The definition of a fetish is “a course of action to which one has an excessive and irrational commitment,” or “a form of sexual desire in which gratification is linked to an abnormal degree to a particular object, item of clothing, part of the body, etc.” Something like 80 percent of men expect their partner to be thin; tell me that isn’t an “excessive and irrational commitment.”
My dinner mate confesses that when she was younger and thin she always questioned the intentions of the men who wanted to get with her. She said she had trouble figuring out whether they actually liked her or just wanted to be with her because she had big boobs and flat abs. To me that doesn’t sound like a great time. On the other hand, getting ghosted and dealing with constant indifference, haggling over who’s calling the Uber, and having to weed through people who want to touch your boobs in public is also not a party. Then there’s the added layer of how everyone else feels about who and how we’re dating.
I find it frustrating when people are patronizing to fat women about who we date, funneling their fatphobia through concern rhetoric, encouraging us to be suspicious because they imagine that only someone with a hidden agenda would date us.
I remember being 21, living in New York, dieting but seemingly never thin enough. I met this guy who I really liked at a Christmas party. His name was Mondo. He was an Italian carpenter from Flushing: respectful, cute, and effusive about his interest in me (ugh, and that accent: so gooood!). I introduced him to some people I knew at a bar after work one day. One of the people who was there was this douchebag named… Blain? I dunno. Blain was the kind of man who called every nonsensical film by Jim Jarmusch “brilliant,” got a job at Conde Nast because his groveling knew no bounds, always wore a scarf, and tried really hard to hide his rural Michigan accent. Blain had been trying to seduce my amazing, heart-of-gold, beautiful friend Liz for months, but she saw him in all of his pompous ridiculousness.
Once Mondo had left, he leans in and tells me he’s not sure about his guy’s “intentions.” I promptly retort: “Look, Blain, you seem like the kind of guy who can’t imagine anyone would genuinely desire a fat woman and that is your problem, not Mondo’s.”
What was hi-larious about his faux concern was that he was pursuing my friend for the exact reason he was warning me against. He didn’t care about her. All he cared about was that she reminded him of “that” girl in 1980s teen movies — most importantly beautiful, but with added qualities like intelligence and social consciousness he could use to “improve” himself. He was fetishizing and dehumanizing her, but because it’s totally normal to fetishize thin, beautiful women, it is not even considered a fetish.
The definition of a fetish is “a course of action to which one has an excessive and irrational commitment,” or “a form of sexual desire in which gratification is linked to an abnormal degree to a particular object, item of clothing, part of the body, etc.”
Something like 80 percent of men expect their partner to be thin; tell me that isn’t an “excessive and irrational commitment.”
Back to Filippo’s.
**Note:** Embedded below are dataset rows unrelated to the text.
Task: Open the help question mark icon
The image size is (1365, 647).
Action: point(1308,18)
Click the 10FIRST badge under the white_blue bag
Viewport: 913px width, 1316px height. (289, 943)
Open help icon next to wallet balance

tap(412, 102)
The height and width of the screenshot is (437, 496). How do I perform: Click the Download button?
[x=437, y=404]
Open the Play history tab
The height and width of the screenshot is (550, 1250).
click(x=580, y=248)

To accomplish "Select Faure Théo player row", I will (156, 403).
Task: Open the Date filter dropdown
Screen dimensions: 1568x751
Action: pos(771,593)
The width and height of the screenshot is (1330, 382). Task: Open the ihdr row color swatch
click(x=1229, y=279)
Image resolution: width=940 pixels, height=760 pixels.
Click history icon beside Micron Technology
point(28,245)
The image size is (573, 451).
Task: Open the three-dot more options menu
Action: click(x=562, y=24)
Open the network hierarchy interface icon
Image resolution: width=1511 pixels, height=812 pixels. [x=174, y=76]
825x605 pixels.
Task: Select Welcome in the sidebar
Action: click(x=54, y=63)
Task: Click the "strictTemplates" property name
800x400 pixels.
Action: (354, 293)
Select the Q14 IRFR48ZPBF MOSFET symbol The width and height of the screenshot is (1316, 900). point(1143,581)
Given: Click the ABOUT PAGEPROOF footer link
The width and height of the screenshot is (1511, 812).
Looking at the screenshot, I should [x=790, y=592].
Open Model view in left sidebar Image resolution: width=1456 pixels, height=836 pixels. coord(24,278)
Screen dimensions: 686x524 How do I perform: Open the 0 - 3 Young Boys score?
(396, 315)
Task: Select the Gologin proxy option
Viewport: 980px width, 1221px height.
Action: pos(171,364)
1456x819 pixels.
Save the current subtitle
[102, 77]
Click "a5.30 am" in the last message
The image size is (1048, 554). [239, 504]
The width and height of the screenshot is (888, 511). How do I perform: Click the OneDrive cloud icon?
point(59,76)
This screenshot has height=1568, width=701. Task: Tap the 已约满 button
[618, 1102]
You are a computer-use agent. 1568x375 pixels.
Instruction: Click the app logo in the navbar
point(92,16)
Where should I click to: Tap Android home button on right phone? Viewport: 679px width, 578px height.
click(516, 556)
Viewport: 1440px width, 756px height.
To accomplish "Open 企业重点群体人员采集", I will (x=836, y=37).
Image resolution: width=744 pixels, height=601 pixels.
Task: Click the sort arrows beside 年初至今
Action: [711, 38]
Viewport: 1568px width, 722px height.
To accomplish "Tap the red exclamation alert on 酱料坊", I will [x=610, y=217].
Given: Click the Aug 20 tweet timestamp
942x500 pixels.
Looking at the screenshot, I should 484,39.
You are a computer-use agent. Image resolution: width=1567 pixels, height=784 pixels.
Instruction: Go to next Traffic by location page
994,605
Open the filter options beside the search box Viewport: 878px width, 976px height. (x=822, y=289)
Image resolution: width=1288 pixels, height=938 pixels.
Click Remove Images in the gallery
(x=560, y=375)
Over olive oil and burrata, we concluded that, unfortunately, dehumanization is a common experience for women — whether you’re being fetishized because your body is fat or because your body is thin, whether your partner is trying to garner social cache by falling in line with what’s normal or trying to fulfill some sexual fantasy that is considered strange. I have always found that thin fetishism is far more rampant (by orders of magnitude) than fat fetishism, and yet one is invisible and the other is hyper-visible. In fact, at the core they are not different behaviors at all. And neither is better than the other.